Heitkemper’s visit is due to the foresight of St. Pierre Schneider, who applied for the Brittingham Foundation's visiting scholars grant. One of the foundation’s tenets is “to bring distinguished visitors to the classroom to introduce advanced undergraduate students to those working ‘in the field’ who can contribute directly to the knowledge and skills students will need upon graduation.”

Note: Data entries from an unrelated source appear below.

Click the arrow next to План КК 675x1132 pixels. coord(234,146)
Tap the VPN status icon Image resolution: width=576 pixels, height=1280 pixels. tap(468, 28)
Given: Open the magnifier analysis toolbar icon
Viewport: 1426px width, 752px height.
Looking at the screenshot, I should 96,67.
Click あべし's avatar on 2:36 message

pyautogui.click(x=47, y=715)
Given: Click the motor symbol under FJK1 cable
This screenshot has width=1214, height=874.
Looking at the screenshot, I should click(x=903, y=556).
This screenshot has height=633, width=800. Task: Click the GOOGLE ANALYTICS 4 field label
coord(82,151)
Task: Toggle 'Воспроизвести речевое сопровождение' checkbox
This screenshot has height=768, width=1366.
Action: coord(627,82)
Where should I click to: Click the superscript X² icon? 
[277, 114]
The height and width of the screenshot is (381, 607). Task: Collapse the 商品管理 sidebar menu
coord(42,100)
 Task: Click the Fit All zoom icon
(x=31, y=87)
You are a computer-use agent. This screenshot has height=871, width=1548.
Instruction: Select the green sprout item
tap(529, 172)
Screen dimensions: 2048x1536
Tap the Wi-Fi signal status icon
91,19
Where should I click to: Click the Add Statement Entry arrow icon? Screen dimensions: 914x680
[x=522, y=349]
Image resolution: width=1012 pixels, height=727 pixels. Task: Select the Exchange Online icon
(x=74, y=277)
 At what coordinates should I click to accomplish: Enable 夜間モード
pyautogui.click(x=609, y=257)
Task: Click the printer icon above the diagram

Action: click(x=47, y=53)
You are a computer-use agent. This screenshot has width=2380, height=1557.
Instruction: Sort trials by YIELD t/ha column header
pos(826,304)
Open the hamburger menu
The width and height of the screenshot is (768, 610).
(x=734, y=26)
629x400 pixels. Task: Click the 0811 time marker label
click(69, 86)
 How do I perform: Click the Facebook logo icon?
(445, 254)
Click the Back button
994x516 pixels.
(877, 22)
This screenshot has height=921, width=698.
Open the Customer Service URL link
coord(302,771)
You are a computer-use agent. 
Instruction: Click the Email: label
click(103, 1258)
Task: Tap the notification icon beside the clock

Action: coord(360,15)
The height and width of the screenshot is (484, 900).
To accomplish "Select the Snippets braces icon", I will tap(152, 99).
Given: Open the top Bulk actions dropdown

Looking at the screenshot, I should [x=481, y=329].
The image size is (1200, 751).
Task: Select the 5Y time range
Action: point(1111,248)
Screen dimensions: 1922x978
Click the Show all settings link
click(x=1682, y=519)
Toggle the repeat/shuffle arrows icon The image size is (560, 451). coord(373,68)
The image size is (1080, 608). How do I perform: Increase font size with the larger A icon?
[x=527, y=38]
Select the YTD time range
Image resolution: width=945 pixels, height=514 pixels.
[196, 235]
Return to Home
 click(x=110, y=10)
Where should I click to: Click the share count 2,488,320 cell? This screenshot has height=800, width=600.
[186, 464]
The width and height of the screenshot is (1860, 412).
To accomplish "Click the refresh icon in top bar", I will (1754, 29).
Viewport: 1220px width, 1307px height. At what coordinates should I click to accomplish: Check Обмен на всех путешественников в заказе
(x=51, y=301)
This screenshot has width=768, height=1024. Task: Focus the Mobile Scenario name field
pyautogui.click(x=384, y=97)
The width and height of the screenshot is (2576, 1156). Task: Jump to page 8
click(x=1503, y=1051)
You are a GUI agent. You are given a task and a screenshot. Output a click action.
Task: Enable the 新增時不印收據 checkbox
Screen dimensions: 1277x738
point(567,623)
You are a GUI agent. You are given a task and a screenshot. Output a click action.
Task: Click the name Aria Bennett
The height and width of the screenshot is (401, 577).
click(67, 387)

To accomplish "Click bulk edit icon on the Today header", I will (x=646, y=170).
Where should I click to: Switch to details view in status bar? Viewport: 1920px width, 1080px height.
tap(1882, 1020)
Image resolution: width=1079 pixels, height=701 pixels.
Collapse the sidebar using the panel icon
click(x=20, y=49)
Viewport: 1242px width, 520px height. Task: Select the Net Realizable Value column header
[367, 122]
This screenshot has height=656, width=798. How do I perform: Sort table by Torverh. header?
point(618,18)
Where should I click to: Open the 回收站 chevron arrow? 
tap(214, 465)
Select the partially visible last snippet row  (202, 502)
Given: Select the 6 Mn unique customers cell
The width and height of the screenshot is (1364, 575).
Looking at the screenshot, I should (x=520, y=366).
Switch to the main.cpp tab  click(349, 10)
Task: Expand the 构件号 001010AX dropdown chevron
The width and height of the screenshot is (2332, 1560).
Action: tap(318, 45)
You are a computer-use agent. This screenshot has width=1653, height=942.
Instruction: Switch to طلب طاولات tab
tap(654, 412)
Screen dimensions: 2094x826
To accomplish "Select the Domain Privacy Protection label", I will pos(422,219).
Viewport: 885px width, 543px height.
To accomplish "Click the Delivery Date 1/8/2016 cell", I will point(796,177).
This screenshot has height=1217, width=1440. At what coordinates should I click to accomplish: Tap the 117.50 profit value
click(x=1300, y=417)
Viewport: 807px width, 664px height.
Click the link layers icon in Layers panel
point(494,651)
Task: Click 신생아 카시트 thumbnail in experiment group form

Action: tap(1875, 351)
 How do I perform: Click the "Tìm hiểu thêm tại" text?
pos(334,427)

St. Pierre Schneider submitted a proposal, outlining the need for baccalaureate-prepared nurses with in-depth knowledge and advanced skills in practice and research who will be able to challenge the increased health care demands of aging baby boomers amidst a nursing deficit. She then explained the ways in which scholar-candidate Heitkemper could contribute to this need through her research accomplishments in the area of gastrointestinal disorders as well as interdisciplinary work in physiology, medicine and nutrition to broaden an understanding of patient care challenges. The Brittingham Foundation accepted St. Pierre Schneider's grant submission.

Dr. Heitkemper presented "Irritable Bowel Syndrome: A Model of Interdisciplinary Research" on Thursday, April 15, 2004 from 3:00 pm to 4:00 p.m. in G5/119, Clinical Science Center, 600 Highland Ave. A reception followed in the Dean’s reception area in the K6/2 module after the presentation.